The True Cost of Cashmere

by Melissa Mall

The True Cost of Cashmere by Melissa MallPhoto credit: Juho Galle / Foter

The word ‘cashmere’ has long been synonymous with incredible luxury – and expense. In recent years, however, the price for this high-end fiber has plummeted, to the point that you can stroll into your local craft store and pick up a skein with ‘cashmere’ on the label for less than the cost of a skein of glittery novelty yarn. On the surface, this seems like a good thing. Who doesn’t love a bargain on something special? But the lower price of this luxury fiber comes with a cost that you may not realize.
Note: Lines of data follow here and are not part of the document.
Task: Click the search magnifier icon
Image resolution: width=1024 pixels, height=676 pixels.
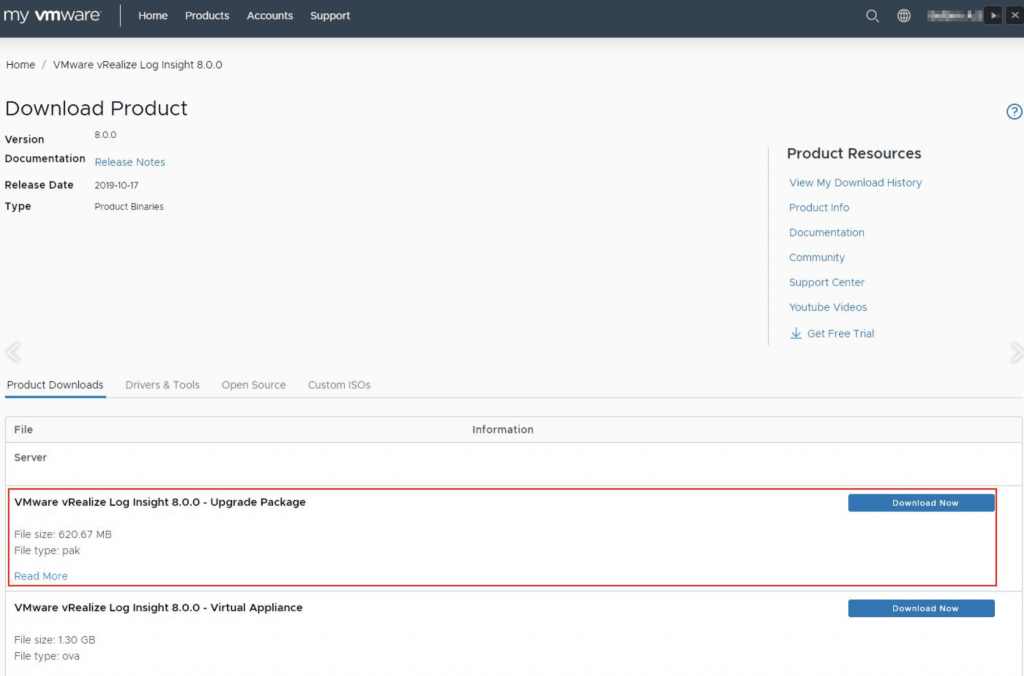Action: click(x=872, y=16)
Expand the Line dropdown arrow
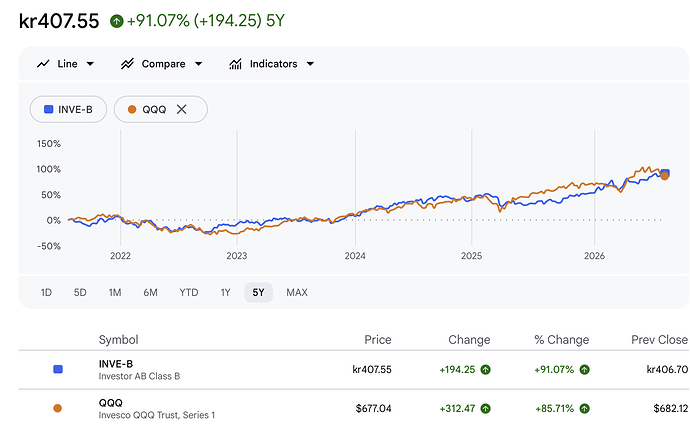Screen dimensions: 690x441 pos(90,64)
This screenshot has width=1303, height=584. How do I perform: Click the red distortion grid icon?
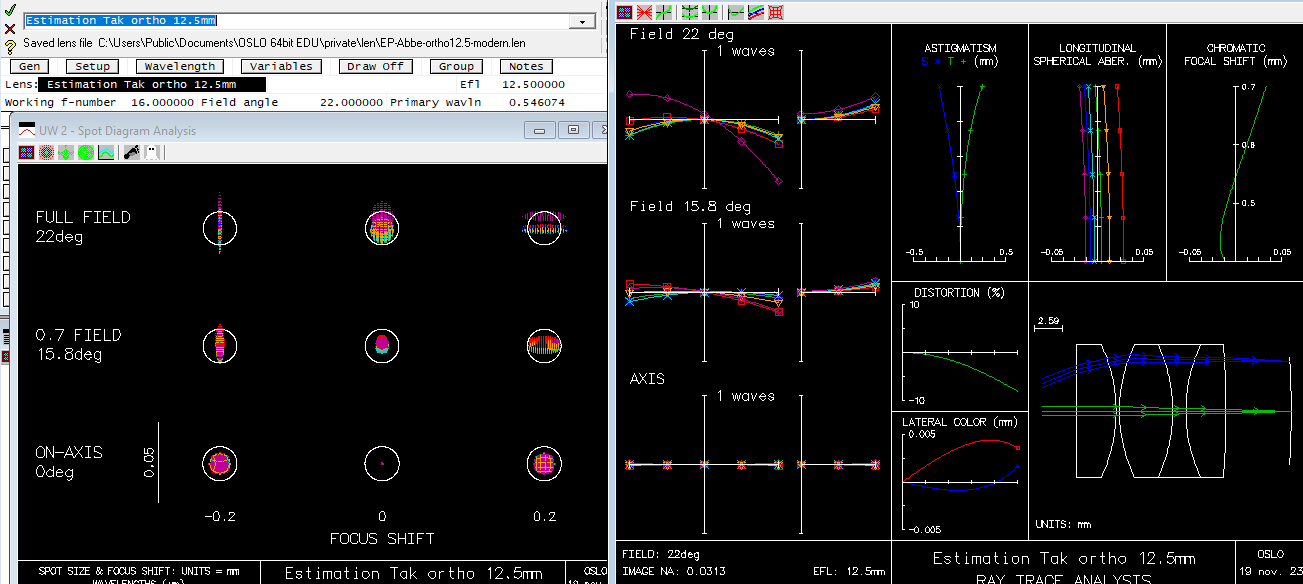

‘Cashmere’ is the downy undercoat of the of the cashmere goat. These goats are raised primarily in Mongolia, but also in Tibet, Iran, China, and India. In the cold of the high desert, their dense coats protect them from frigid winter temperatures, but in the spring they begin to shed. You may think that a goat would produce a sizable chunk of fiber, but in fact each goat produces only three or four ounces of usable cashmere annually – meaning that the cashmere in that sweater you found at the mall took three or four goats an entire year to grow.
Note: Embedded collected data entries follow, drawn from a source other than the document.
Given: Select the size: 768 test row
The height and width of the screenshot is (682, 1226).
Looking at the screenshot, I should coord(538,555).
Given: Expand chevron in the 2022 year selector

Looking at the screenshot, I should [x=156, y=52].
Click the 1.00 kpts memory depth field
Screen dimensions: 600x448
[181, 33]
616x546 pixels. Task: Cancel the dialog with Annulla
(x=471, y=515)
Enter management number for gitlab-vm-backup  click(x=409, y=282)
This means that in order to accommodate increasing demand, the herds needed to expand exponentially. Imagine: for each and every extra cashmere sweater made annually, four more goats need to be raised in the high Mongolian desert. As long as cashmere was a luxury product sold through a few suppliers, prices and demand remained generally stable, but the beginning of mass-production in China caused a drop in prices that caused a sharp spike in demand – which in turn spurred more production, shoving prices still lower. In 1995, only about 700,000 cashmere sweaters were imported to the United States from China; by 2005 that number had risen to more than 10.5 million. That’s 40 million additional goats introduced into a notoriously harsh and fragile ecosystem, and signs are increasing that the land just can’t take it.
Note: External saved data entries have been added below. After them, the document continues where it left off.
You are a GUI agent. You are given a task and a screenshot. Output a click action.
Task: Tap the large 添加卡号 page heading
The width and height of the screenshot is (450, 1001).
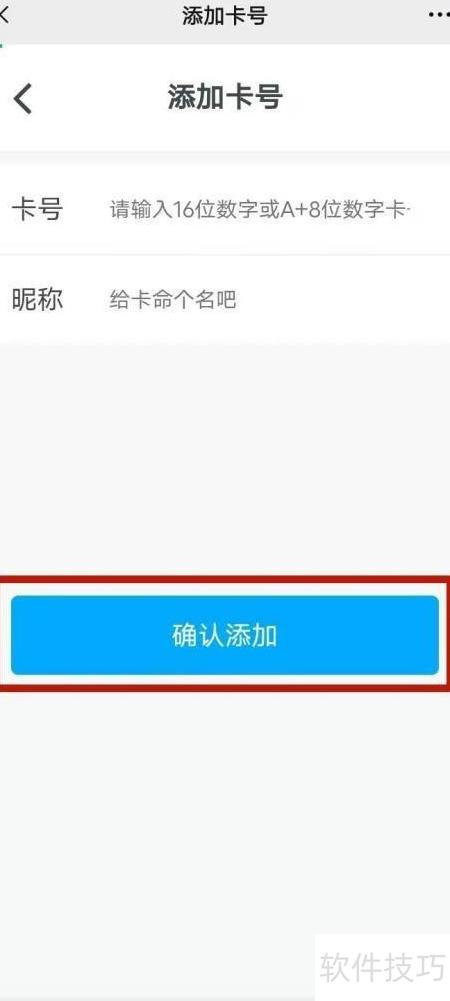point(225,98)
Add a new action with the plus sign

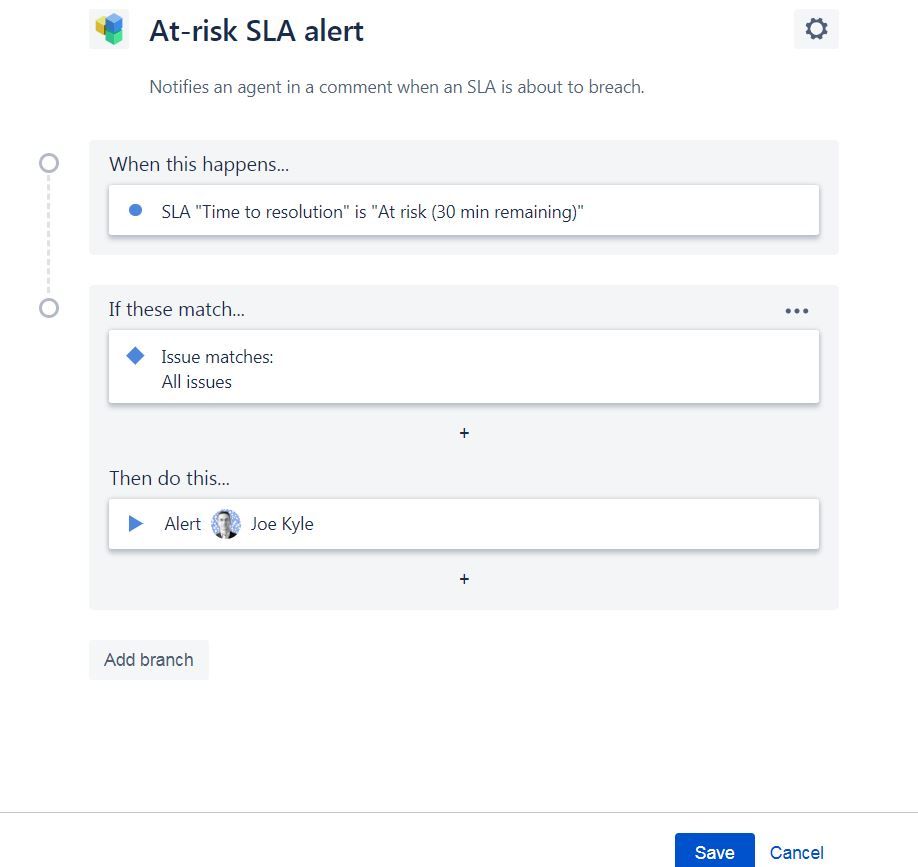tap(463, 579)
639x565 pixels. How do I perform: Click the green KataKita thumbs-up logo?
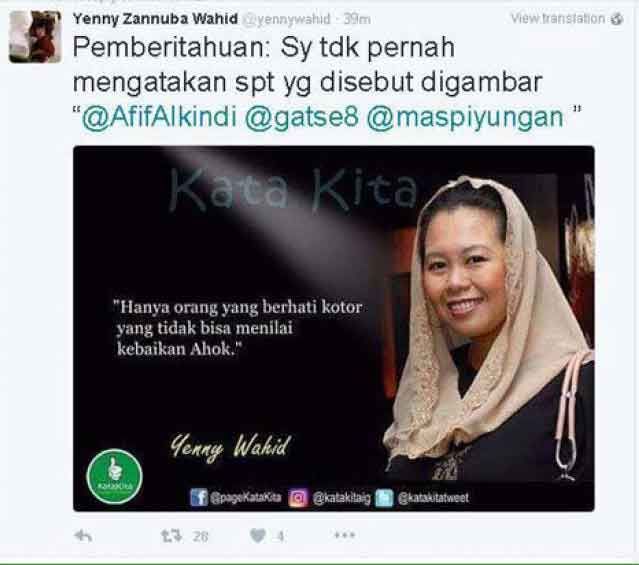(115, 476)

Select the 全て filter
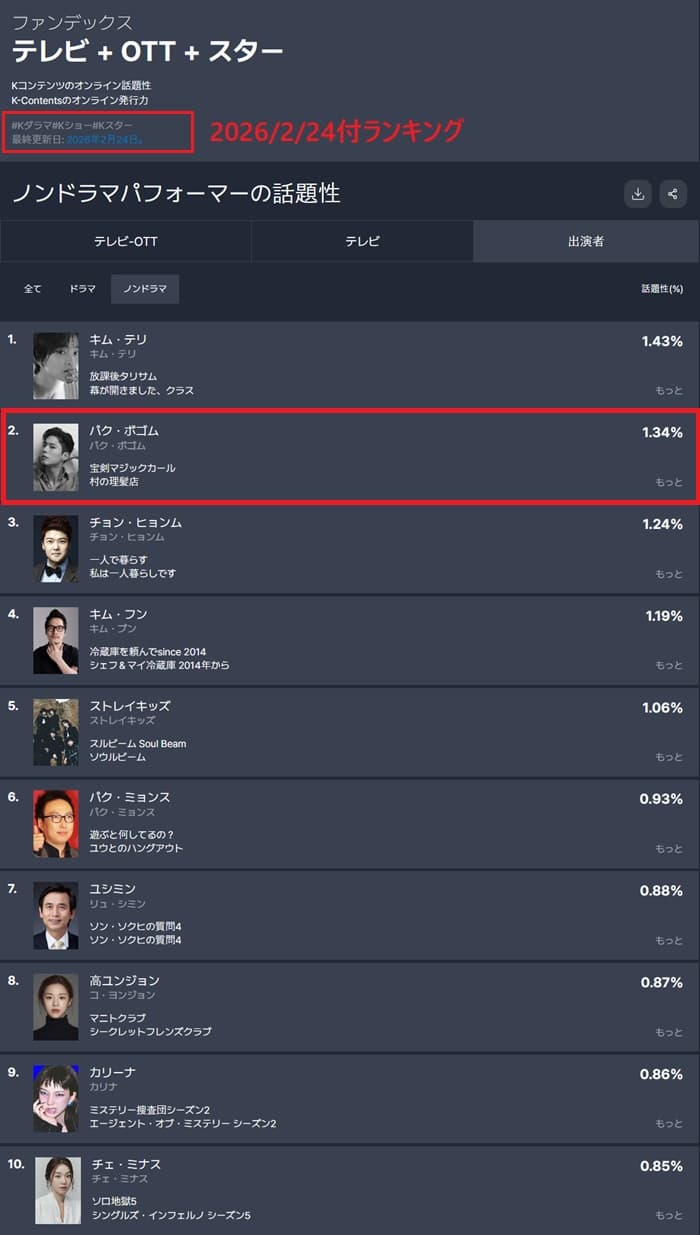(x=33, y=289)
Traditionally, the nomadic Asian herders tended mixed herds – goats, camels, and sheep – but many have switched exclusively to goats for their lucrative coats. Unlike camels, whose broad, padded feet are gentle on the landscape, goats’ sharp hooves are thought to damage the root systems of the grasslands they graze on, allowing erosion to take place and the formerly green pastures to turn to desert.

As millions upon millions of goats crowd upon limited land, the damage accelerates further. Dust, formerly held in place by the grass roots, is picked up by wind and blown into massive dust storms that choke Chinese cities and spark air pollution warnings as far away as Idaho. There’s bad news for the goats, too: with increased competition and spreading desert, food is becoming scarce. Fodder is being trucked in in an effort to sustain the herds, but fewer and fewer kids survive each spring. Hungry goats sprout coarser, lower-quality coats, which in turn fetch lower prices and reduce the ability of the herders to care for their animals.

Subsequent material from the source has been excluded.